ASSIGNED TASK
Under this line are the records; write out word for word the part that begins at the line containing "Click the 買い目" and ends at the line containing "Task: Select the Solana growth bar", and no more.

RECORD EXTRACTS
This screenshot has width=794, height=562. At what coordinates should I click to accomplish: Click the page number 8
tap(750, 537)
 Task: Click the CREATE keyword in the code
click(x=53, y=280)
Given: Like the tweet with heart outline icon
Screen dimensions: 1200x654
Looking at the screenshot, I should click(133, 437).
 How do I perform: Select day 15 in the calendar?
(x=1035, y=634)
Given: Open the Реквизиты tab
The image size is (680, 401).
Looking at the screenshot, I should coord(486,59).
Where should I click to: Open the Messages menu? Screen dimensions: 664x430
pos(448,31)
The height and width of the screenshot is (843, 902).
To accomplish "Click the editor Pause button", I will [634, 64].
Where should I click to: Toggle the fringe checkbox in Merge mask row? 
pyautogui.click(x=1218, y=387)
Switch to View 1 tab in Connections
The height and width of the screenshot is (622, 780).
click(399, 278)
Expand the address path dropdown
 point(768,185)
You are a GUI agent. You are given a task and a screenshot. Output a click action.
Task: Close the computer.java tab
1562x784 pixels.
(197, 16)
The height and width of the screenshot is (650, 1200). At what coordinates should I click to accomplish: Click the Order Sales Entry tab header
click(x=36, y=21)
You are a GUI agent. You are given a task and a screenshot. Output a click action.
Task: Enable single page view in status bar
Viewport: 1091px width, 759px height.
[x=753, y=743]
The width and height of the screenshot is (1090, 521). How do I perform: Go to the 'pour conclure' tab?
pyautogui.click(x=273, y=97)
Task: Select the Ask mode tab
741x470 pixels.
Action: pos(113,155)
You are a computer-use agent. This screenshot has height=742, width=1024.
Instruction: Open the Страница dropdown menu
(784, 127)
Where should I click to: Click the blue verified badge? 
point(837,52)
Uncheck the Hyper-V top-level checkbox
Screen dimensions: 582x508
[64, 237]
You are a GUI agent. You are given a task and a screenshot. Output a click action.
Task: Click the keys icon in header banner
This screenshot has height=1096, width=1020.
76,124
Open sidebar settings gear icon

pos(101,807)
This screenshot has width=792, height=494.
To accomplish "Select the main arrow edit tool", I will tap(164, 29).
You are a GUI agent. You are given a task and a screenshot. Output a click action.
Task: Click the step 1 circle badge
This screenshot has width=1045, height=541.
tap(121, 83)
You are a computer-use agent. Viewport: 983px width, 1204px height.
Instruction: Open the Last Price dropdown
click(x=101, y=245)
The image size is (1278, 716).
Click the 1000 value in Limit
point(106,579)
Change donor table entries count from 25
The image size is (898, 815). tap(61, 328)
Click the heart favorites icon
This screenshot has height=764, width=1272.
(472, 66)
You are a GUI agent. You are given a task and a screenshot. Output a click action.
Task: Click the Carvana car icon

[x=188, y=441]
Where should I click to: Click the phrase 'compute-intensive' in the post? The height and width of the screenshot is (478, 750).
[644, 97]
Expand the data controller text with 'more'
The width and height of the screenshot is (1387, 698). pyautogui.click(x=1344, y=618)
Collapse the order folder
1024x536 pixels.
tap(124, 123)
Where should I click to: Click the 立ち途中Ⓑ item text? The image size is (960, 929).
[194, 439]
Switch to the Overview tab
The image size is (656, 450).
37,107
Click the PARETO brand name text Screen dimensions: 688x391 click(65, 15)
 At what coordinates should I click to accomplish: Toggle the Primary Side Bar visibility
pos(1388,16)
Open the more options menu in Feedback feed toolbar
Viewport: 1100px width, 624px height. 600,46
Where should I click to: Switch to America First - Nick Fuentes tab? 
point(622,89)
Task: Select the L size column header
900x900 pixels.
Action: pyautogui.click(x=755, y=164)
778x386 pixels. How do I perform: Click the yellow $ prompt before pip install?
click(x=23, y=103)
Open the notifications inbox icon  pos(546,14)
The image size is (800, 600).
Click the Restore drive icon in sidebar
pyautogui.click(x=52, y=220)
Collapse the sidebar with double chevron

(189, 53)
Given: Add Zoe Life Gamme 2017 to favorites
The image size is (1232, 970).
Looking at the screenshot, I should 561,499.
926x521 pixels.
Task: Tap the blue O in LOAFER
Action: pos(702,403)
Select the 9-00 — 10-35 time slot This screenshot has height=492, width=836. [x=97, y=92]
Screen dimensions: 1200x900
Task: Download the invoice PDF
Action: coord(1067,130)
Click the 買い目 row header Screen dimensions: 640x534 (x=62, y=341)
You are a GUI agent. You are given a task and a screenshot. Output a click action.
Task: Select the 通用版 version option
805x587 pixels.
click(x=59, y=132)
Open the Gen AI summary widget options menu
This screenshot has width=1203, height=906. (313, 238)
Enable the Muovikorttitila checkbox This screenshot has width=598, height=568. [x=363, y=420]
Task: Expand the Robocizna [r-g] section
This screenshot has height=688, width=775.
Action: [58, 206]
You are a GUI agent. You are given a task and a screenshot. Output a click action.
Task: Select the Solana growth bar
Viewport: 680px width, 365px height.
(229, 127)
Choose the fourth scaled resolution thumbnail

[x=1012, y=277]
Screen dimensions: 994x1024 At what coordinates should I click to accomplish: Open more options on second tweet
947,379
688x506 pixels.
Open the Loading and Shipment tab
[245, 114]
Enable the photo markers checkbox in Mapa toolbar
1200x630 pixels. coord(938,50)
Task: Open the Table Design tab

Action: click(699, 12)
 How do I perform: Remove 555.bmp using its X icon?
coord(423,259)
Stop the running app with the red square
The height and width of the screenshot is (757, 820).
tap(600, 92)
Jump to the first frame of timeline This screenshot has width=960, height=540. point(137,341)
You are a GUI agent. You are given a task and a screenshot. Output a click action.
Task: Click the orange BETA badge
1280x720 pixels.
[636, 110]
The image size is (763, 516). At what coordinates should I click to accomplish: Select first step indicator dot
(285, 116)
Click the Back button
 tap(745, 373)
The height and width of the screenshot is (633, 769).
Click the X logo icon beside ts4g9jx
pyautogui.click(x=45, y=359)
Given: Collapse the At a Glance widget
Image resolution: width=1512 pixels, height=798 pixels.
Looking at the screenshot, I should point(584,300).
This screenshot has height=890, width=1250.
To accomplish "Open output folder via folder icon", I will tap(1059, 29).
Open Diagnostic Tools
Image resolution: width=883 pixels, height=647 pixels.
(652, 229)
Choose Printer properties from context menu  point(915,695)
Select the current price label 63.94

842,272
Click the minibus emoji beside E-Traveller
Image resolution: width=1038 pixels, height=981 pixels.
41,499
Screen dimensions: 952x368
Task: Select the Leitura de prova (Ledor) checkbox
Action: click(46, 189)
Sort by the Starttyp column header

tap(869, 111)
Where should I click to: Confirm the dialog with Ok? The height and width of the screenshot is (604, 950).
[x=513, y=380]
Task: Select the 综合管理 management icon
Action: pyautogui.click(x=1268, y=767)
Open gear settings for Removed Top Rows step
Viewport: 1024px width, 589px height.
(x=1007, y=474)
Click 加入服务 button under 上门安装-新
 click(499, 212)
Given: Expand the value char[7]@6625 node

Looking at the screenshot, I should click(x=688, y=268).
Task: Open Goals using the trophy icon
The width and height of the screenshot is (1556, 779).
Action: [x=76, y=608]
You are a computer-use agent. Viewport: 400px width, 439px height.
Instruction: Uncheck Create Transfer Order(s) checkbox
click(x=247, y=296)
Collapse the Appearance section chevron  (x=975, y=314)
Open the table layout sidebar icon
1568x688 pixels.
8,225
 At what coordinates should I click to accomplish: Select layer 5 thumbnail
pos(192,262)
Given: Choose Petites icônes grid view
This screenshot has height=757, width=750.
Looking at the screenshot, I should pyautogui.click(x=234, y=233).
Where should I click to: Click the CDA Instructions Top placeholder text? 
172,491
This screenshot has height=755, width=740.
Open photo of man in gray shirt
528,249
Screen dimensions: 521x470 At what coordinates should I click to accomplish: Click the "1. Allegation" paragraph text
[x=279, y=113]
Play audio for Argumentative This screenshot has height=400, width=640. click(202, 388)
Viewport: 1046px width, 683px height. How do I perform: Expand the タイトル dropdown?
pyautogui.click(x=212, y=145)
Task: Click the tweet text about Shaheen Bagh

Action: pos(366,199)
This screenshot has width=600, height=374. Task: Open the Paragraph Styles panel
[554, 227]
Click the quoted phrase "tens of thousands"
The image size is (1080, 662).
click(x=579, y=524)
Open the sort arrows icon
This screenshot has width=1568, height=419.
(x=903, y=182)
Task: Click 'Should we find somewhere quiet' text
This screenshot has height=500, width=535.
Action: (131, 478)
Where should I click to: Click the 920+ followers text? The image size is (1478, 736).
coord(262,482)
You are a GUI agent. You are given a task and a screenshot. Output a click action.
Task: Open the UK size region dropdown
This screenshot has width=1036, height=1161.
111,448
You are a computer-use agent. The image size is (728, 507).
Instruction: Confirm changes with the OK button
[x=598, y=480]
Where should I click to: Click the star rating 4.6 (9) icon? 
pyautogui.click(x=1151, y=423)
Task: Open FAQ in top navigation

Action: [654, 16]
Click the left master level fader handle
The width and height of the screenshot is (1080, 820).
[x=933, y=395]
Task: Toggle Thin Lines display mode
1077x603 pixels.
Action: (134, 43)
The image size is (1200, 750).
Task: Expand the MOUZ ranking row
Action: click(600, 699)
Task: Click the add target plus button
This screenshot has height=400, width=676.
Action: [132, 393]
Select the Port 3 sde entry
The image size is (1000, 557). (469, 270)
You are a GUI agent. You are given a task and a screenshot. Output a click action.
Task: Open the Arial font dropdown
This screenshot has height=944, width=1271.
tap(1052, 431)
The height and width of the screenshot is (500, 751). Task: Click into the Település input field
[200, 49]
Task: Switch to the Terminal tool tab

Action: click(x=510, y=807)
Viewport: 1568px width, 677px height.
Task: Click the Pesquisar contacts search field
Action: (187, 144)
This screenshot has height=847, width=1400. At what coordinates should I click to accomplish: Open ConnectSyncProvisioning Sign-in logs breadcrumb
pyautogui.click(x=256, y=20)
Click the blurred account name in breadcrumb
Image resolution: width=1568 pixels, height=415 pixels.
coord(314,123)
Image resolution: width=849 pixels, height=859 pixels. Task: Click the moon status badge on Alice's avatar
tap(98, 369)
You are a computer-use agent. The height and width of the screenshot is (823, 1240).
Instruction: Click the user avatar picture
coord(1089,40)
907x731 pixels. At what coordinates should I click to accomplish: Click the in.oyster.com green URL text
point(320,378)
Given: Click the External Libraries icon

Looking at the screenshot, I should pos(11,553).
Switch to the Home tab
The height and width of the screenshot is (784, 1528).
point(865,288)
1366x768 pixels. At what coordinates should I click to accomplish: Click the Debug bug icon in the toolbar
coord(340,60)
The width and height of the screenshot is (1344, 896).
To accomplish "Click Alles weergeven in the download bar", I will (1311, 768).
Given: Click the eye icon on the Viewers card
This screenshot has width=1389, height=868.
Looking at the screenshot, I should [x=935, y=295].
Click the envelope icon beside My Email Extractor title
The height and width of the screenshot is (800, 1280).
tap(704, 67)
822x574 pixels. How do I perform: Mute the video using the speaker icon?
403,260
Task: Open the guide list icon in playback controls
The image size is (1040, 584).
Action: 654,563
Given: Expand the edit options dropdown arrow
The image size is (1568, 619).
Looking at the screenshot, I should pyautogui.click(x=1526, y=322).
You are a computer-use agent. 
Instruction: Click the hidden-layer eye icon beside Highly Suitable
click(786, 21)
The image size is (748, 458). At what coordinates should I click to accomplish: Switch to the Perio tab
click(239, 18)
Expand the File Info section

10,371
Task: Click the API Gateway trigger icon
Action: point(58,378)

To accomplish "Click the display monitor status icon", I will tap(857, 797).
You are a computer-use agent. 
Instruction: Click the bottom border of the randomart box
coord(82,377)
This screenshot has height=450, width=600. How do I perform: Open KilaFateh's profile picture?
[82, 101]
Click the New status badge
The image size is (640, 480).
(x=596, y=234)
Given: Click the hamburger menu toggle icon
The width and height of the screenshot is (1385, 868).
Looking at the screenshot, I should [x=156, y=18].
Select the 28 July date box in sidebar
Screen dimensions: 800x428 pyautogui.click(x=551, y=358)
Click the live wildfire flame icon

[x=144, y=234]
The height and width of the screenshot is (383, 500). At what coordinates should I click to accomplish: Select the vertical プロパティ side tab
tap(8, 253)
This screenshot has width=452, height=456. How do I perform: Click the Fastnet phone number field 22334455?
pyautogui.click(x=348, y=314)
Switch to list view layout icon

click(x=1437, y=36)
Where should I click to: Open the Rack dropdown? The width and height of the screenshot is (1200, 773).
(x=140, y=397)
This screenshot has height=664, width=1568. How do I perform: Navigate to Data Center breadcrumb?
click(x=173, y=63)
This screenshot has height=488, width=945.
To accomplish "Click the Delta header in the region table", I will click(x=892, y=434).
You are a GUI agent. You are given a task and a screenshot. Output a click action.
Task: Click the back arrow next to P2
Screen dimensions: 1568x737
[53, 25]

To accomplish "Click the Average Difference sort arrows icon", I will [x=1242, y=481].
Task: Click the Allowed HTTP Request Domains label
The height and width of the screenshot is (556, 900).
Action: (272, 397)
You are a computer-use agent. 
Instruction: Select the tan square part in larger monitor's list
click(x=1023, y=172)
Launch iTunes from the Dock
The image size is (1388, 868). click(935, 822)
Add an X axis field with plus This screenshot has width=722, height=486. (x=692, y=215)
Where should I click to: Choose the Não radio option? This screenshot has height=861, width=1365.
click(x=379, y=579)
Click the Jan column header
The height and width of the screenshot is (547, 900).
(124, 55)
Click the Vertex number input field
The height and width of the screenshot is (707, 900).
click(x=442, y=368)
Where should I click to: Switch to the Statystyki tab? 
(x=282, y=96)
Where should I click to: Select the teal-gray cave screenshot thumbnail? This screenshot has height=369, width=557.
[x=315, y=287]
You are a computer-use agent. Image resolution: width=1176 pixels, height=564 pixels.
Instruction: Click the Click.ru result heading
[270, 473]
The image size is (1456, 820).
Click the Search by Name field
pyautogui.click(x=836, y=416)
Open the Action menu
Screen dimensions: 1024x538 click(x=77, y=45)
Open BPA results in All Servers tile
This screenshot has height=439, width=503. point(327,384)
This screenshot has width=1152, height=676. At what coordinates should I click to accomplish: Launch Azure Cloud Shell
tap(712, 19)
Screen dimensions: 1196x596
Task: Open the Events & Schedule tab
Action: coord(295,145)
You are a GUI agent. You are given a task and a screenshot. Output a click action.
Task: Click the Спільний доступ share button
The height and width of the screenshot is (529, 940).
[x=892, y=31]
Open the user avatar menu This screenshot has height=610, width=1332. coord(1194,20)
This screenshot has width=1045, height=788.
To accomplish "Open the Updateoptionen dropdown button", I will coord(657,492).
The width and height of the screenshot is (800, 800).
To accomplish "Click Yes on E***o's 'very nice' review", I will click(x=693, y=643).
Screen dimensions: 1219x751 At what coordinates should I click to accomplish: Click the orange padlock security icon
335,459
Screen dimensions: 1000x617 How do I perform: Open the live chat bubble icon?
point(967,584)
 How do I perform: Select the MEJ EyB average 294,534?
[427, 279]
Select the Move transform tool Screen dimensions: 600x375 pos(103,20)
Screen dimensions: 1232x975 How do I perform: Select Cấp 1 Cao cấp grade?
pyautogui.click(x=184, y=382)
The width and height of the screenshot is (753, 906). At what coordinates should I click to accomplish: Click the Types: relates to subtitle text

RESULT
Click the 買い目 row header Screen dimensions: 640x534 (x=62, y=341)
You are a GUI agent. You are given a task and a screenshot. Output a click action.
Task: Select the 通用版 version option
805x587 pixels.
click(x=59, y=132)
Open the Gen AI summary widget options menu
This screenshot has width=1203, height=906. (313, 238)
Enable the Muovikorttitila checkbox This screenshot has width=598, height=568. [x=363, y=420]
Task: Expand the Robocizna [r-g] section
This screenshot has height=688, width=775.
Action: [58, 206]
You are a GUI agent. You are given a task and a screenshot. Output a click action.
Task: Select the Solana growth bar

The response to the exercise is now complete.